WHAT THIS TASK INVOLVES: Update the material starting at the line that contains "is (1566, 1598)." and ending at the line that contains "Action: click(x=77, y=463)" by replacing "Instruction" with "Directive" and leaving everything else unchanged. Return only those lines.

Item coordinate data:
===============
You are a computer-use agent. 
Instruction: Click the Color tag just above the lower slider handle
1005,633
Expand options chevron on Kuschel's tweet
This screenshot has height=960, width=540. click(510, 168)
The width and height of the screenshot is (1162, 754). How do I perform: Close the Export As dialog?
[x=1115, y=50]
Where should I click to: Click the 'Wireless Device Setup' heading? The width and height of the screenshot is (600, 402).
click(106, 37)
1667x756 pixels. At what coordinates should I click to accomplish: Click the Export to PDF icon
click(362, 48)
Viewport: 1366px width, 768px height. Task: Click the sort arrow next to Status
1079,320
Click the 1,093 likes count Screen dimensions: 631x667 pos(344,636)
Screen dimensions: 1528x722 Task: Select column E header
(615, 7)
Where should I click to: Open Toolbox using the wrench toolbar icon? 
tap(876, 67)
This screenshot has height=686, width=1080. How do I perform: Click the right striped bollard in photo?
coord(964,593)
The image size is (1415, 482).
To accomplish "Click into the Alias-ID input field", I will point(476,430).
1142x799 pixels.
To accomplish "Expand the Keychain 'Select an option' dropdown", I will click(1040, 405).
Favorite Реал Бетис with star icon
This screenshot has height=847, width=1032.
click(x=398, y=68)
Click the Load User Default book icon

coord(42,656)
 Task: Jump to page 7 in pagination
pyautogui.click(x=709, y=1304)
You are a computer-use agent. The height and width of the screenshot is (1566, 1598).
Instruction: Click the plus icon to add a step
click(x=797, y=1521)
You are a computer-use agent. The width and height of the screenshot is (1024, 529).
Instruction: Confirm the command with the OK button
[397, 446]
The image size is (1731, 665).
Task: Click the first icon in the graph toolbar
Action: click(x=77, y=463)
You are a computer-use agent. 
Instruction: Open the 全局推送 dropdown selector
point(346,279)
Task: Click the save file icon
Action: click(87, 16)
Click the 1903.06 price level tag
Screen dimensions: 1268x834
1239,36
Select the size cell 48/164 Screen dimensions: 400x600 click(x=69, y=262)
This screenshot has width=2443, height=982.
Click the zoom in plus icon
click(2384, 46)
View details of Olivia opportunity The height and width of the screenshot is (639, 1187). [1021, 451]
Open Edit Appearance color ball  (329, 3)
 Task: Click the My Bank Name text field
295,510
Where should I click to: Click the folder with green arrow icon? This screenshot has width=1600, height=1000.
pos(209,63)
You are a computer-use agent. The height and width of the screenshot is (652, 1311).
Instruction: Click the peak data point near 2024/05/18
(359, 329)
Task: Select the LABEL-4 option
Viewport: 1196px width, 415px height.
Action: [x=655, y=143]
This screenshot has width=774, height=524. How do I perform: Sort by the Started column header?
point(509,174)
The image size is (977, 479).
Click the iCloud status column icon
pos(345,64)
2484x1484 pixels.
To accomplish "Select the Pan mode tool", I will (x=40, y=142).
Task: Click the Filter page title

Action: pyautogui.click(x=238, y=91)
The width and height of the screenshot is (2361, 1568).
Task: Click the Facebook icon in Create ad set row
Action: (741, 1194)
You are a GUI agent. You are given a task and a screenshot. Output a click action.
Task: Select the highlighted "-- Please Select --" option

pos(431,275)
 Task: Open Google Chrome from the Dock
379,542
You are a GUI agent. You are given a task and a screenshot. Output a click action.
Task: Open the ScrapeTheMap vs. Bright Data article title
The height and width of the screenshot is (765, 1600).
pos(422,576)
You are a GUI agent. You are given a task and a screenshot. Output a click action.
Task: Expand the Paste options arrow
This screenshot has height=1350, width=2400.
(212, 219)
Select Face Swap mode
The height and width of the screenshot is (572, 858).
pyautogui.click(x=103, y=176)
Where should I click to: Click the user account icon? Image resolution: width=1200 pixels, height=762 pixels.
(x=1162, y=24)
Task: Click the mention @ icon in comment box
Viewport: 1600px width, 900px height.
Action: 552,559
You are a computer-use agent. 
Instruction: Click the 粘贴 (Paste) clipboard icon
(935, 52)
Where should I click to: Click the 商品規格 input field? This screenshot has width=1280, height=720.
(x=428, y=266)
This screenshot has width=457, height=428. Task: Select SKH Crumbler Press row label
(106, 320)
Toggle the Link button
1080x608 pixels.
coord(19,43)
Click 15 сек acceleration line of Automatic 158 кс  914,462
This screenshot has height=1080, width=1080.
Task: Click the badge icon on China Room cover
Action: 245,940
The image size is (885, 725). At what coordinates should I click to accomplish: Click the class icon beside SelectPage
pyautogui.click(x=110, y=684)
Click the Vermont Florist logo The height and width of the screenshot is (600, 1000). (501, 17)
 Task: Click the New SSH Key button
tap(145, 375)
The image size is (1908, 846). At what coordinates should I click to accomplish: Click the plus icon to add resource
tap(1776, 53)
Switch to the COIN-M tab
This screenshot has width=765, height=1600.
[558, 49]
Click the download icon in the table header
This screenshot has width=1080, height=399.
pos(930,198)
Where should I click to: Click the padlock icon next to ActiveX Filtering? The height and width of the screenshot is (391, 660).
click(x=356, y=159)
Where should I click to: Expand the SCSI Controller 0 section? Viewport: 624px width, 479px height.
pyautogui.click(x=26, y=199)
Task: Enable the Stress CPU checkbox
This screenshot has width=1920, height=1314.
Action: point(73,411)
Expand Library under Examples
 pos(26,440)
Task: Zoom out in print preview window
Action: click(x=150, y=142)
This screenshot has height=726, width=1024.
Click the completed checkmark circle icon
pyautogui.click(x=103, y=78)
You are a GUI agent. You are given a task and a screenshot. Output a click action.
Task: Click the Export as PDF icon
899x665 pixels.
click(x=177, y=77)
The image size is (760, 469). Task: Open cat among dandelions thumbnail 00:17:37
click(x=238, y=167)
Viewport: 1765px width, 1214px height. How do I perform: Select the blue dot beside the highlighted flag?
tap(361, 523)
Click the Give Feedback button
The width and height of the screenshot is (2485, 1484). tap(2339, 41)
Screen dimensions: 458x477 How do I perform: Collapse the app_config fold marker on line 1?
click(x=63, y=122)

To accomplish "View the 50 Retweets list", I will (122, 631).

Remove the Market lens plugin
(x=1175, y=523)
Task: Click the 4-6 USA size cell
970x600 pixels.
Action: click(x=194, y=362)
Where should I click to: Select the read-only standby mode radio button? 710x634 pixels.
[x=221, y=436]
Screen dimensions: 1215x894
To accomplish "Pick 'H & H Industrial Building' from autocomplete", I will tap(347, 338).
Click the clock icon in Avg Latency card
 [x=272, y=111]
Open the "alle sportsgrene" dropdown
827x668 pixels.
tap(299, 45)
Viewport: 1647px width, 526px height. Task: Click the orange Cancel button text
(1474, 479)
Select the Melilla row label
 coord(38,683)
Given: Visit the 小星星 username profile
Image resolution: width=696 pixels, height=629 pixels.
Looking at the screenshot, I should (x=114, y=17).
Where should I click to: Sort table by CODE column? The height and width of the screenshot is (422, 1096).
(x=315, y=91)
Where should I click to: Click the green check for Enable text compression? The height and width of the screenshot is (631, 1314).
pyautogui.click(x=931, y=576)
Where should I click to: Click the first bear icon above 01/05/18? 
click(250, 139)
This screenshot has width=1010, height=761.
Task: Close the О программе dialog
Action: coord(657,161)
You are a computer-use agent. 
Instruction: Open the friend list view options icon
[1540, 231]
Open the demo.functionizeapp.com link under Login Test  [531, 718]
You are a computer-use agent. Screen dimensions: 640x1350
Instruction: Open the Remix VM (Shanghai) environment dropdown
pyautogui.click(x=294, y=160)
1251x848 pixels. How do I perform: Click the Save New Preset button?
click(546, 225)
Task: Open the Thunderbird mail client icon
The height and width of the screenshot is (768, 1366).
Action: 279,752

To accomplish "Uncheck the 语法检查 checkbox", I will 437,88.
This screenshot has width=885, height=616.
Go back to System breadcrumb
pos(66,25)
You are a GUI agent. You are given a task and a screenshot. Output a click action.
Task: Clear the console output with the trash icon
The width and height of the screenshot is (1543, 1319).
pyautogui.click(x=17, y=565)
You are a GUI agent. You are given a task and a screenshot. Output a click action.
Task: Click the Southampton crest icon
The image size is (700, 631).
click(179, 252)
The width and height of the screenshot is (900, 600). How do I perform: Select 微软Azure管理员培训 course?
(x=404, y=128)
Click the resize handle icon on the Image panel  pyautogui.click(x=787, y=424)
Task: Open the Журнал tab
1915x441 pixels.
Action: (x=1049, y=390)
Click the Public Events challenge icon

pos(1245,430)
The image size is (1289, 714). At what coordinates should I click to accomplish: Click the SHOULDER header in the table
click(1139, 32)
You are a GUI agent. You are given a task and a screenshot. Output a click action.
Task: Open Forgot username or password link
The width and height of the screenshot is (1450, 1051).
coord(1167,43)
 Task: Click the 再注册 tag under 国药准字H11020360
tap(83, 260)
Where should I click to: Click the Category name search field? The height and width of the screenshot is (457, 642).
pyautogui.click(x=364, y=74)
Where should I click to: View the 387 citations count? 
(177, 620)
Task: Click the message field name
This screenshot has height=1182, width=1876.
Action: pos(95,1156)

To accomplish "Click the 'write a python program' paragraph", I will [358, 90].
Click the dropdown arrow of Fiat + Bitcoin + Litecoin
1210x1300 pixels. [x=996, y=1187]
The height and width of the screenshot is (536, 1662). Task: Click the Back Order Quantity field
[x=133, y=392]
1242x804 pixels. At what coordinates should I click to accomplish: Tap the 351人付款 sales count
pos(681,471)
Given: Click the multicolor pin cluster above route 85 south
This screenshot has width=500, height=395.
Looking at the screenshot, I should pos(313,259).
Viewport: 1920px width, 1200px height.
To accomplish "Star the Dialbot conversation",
===============
ANSWER IN FULL:
You are a computer-use agent. The height and width of the screenshot is (1566, 1598).
Directive: Click the plus icon to add a step
click(x=797, y=1521)
You are a computer-use agent. The width and height of the screenshot is (1024, 529).
Directive: Confirm the command with the OK button
[397, 446]
The image size is (1731, 665).
Task: Click the first icon in the graph toolbar
Action: click(x=77, y=463)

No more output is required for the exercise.